2. Pengetahuan yang diturunkan dari Perkataan (Sabda) disebut Upadeca (ajaran).
3. Dalam alam yang tak kelihatan, Perkataan (Sabda) merupakan penuntun mutlak.
4. Pada hemat Badarayana, Perbuatan bersifat penguasa memerintah.
5. Perkataan mencukupi keperluan pribadi, tidak tergantung pada pengertian yang lain, jika
tidak demikian ia akan menjadi buah fikiran yang tak benar.
Alam
Mimamsa mengatakan bahwa alam ini riil dan kekal serta terjadi dari atom-atom yang kekal
pula. Alam ini tidak dibuat oleh Tuhan karena alam ini ada dengan sendirinya. Kedua aliran
Mimamsa baik Prabhakara maupun Kumarila Bhata sama-sama mengajarkan adanya empat
unsur di alam ini yaitu: Subtansi, kwalitas, aktifitas, dan sifat umum.
Subtansi menurut Prabaka terdiri dari sembilan yaitu:
1. Bumi 6. Akal
2. Air 7. Pribadi
3. Api 8. Ruang
4. Hawa 9. Waktu
5. Akasa
Sedang Kumarila Bhata mengajarkan ada 11 bagian subtansi yaitu sembilan yang diajarkan
oleh Prabhakara ditambah lagi dua yaitu: kegelapan (tamasa) dan suara. Subtansi itu adalah
sesuatu yang dapat diamati seperti debu halus yang tampak dalam sinar matahari. Subtansi,
kwalitas, dan sifat umum sesungguhnya tidak dapat dipisahkan dan dibedakan secara mutlak
walaupun ketiganya itu sebenarnya berbeda karena ketiga-tiganya mewujudkan satu kesatuan
yang bulat.
Weda
Mimamsa mendasarkan ajarannya pada kitab suci Weda dan Weda diakui sebagai
sumber pengatahuan yang maha sempurna. Walaupun Weda amat sempurna dan manusia
tidak sempurna adanya, Weda bukan pula ciptaan Tuhan karena Weda telah ada tanpa ada
yang mengadakan dan Weda ada dengan sendirinya sertabersifat kekal abadi. Kebenaran
Weda mencakup kebenaran di dunia yang nyata ini dan di dunia yang tidak tampak oleh
manusia.
Untuk dapat dipraktekkan, Weda dibagi menjadi dua bagian besar, yakni Mantra dan
Brahmana; yang mana dibagi pula menjadi berikut[8]:
I. Mantra atau Samhita: adalah sebagian Weda yang mengandung perintah,merupakan koleksi
dari nyanyian suci yang menerangkan dan membina seseorang yang benar. Ini dibagi menjadi
tiga, yaitu:
1. Rig-Veda: Suatu koreksi dari bagian yang mengandung perintah dari Veda, merupakan
koleksi sajak-sajak suci; yang bersusunan metris untuk menyampaikan artinya.

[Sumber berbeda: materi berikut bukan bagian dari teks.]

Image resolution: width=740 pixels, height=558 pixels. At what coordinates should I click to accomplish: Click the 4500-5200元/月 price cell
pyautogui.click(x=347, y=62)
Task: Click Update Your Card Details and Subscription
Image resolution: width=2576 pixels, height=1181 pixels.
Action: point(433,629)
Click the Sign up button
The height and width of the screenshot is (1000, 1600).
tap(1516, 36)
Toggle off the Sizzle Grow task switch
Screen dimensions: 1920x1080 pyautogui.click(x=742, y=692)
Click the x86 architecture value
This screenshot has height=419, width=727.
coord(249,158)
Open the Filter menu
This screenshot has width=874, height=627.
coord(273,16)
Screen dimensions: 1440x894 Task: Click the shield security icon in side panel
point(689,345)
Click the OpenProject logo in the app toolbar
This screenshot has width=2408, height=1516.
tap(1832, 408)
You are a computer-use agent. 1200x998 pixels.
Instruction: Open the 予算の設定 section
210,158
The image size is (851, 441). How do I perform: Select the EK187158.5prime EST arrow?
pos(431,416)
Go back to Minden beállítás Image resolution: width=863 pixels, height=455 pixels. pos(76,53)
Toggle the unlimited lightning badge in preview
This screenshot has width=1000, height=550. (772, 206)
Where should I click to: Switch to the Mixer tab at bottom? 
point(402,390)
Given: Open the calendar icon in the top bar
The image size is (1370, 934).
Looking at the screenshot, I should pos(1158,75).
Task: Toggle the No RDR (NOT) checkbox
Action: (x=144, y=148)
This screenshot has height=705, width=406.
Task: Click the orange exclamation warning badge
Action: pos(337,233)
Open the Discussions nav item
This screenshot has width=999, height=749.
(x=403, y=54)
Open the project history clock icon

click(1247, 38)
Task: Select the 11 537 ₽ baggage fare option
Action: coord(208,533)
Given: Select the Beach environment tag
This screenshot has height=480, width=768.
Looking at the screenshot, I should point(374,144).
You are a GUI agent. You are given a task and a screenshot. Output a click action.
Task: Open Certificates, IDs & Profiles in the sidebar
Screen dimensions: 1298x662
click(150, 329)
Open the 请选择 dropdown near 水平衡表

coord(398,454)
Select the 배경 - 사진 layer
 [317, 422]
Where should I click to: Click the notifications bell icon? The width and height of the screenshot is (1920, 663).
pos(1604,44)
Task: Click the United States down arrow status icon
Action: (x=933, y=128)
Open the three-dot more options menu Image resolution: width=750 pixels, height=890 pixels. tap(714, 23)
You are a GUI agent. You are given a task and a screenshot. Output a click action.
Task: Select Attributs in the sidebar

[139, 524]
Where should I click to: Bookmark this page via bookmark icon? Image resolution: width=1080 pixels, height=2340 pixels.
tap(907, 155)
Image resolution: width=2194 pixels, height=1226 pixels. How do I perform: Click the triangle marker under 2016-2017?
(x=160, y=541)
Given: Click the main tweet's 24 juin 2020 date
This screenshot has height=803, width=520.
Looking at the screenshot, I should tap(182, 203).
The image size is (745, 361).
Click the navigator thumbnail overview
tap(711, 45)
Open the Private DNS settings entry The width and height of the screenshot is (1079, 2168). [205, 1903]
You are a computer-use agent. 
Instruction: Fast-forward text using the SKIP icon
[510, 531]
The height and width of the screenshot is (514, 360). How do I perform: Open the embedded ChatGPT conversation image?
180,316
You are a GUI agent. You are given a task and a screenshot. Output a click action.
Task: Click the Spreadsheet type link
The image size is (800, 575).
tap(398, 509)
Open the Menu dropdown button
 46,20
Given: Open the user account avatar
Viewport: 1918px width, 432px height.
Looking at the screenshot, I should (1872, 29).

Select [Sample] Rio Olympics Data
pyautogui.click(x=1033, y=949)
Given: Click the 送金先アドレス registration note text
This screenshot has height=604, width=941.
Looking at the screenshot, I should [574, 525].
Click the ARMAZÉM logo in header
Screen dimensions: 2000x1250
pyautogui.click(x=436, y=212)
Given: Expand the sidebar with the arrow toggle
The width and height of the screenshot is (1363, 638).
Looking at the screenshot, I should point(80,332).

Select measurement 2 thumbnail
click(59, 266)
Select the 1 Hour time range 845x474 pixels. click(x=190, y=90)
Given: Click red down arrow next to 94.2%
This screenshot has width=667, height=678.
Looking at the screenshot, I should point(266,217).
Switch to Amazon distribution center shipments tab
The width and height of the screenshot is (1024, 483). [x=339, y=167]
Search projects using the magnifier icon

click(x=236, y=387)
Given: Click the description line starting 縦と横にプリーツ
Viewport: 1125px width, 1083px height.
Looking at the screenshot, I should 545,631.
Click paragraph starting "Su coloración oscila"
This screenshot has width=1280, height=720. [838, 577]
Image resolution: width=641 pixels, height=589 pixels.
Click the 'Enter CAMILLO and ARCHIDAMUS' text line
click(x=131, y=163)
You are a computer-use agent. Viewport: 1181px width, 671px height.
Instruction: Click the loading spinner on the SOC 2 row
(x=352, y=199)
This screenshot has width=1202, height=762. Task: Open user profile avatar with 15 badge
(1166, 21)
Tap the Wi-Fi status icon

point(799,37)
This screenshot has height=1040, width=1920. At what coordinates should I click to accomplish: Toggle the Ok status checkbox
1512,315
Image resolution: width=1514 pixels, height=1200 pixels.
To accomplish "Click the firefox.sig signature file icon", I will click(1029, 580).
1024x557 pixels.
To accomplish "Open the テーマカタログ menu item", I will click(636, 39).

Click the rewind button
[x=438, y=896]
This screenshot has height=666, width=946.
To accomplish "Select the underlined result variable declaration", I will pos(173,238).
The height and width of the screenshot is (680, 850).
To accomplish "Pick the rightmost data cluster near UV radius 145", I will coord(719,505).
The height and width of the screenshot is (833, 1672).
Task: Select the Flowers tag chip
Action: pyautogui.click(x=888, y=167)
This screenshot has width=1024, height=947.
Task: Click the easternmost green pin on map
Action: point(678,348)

2. Sama-Veda: Suatu koreksi dari sajak-sajak yang dinyanyikan pada akhir upacara korban.
3. Yajur-Veda: Dalam prosa tanpa irama sajak, yang terdiri dari dua jenis yaitu:
a. Nigada, yang harys dilafalkan dengan keras suaranya.
b. Upamasu, yang harus dilafalkan dengan suaru rendah atau diam-diam.
II. Brahmana
1. Hetu – akal budi
2. Nirvacanam – penjelasan
3. Ninda – gugatan; kritik
4. Prasansa – pujian
5. Samsaya – kesangsian
6. Vidhi – perintah
7. Parakirya – perbuatan suatu individu
8. Purakalpa – perbuatan para individu atau suatu negara meliputi uraian suatu individu atau
para individu yang ditandakan dengan partikel ‘iti’, ‘ana’ atau ‘ha’.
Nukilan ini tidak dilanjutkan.